Everything from the line containing "The width and" through the last line of the entries needs to be repeated exactly. Pictures must be left out.

------------------------------------------------------------

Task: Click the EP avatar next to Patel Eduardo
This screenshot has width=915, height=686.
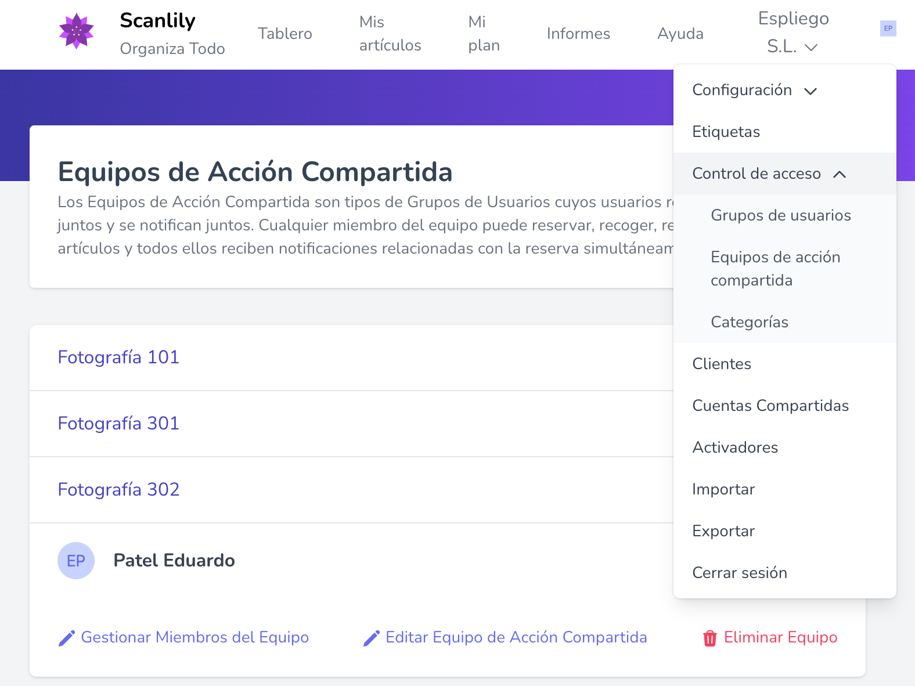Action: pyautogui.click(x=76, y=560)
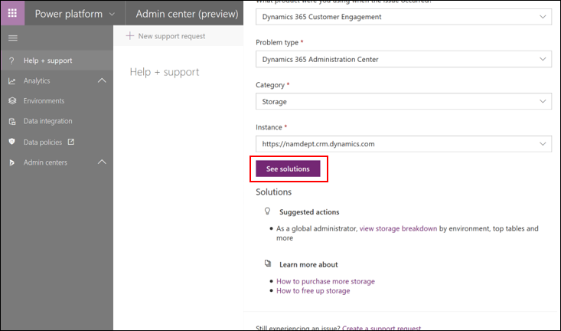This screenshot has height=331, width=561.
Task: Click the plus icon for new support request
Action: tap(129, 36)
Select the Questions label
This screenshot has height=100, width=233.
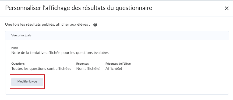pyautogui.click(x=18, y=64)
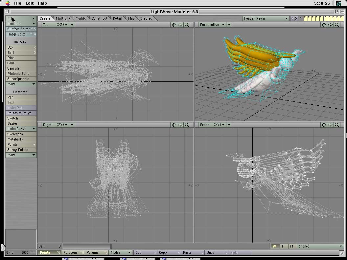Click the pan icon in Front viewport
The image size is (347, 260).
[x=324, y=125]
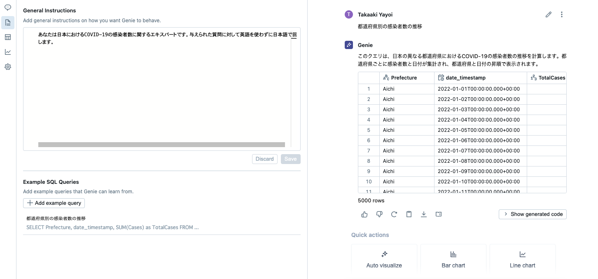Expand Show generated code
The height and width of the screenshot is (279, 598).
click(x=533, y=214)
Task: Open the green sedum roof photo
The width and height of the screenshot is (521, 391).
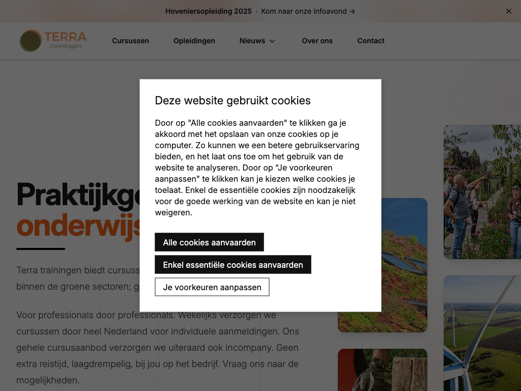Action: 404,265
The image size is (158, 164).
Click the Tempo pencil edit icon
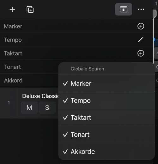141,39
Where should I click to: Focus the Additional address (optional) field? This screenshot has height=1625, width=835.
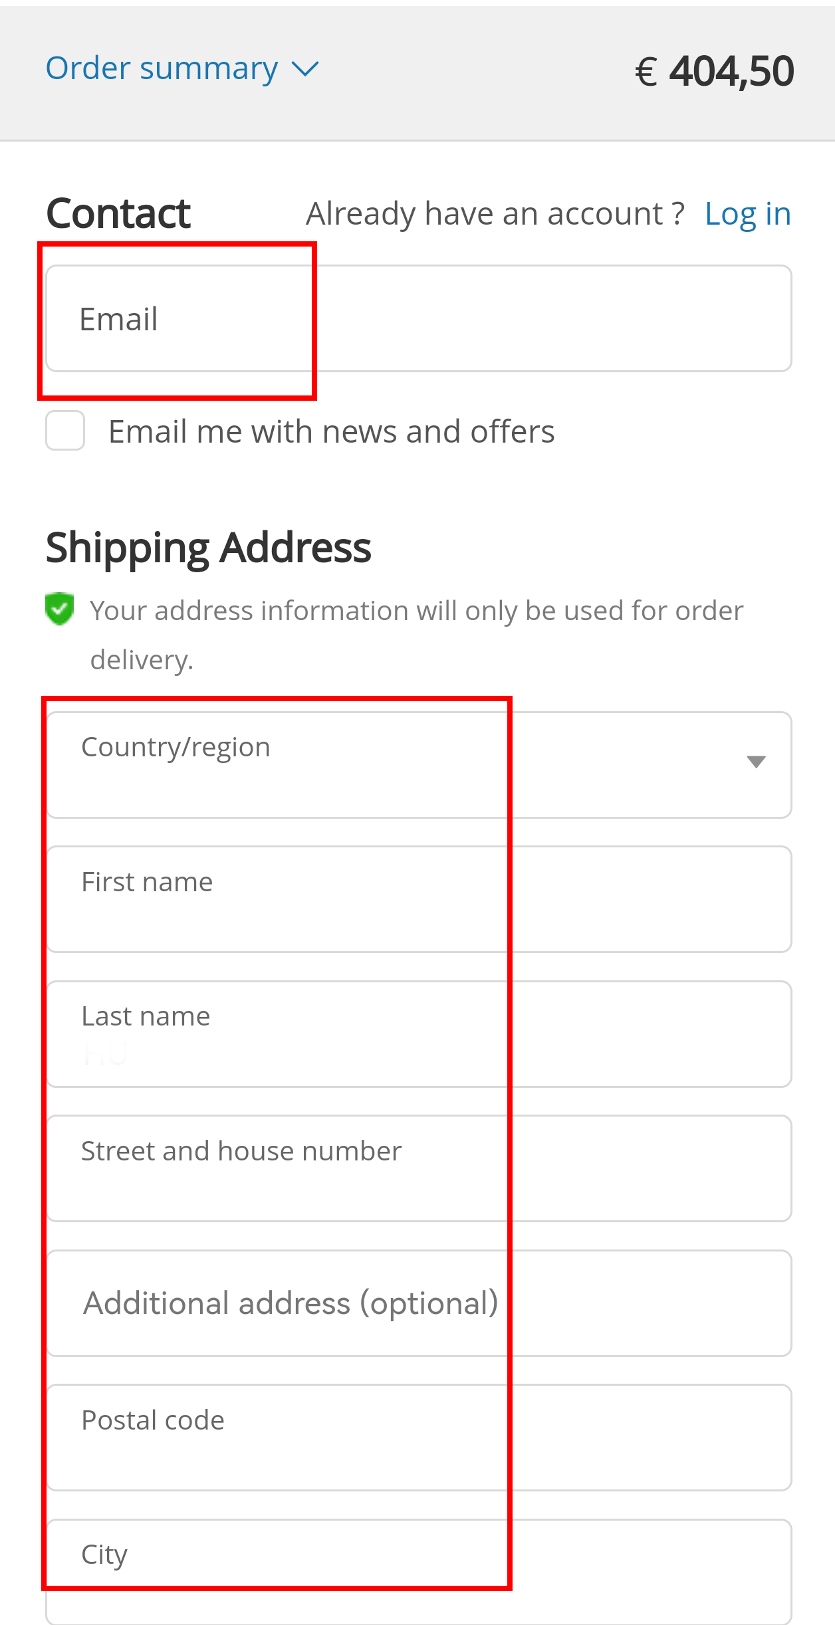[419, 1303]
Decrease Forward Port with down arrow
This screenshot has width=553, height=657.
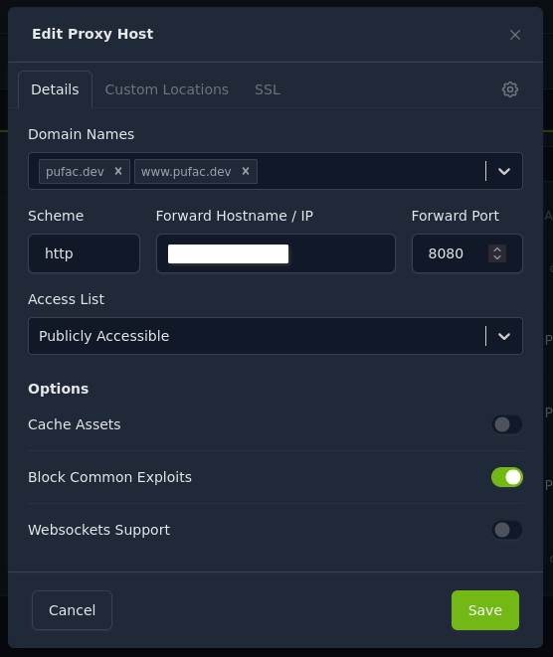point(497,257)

------------------------------------------------------------

## Completed task
The width and height of the screenshot is (521, 391).
Action: 404,265
The image size is (158, 164).
Click the Tempo pencil edit icon
141,39
Where should I click to: Focus the Additional address (optional) field? This screenshot has height=1625, width=835.
[419, 1303]
Decrease Forward Port with down arrow
This screenshot has width=553, height=657.
point(497,257)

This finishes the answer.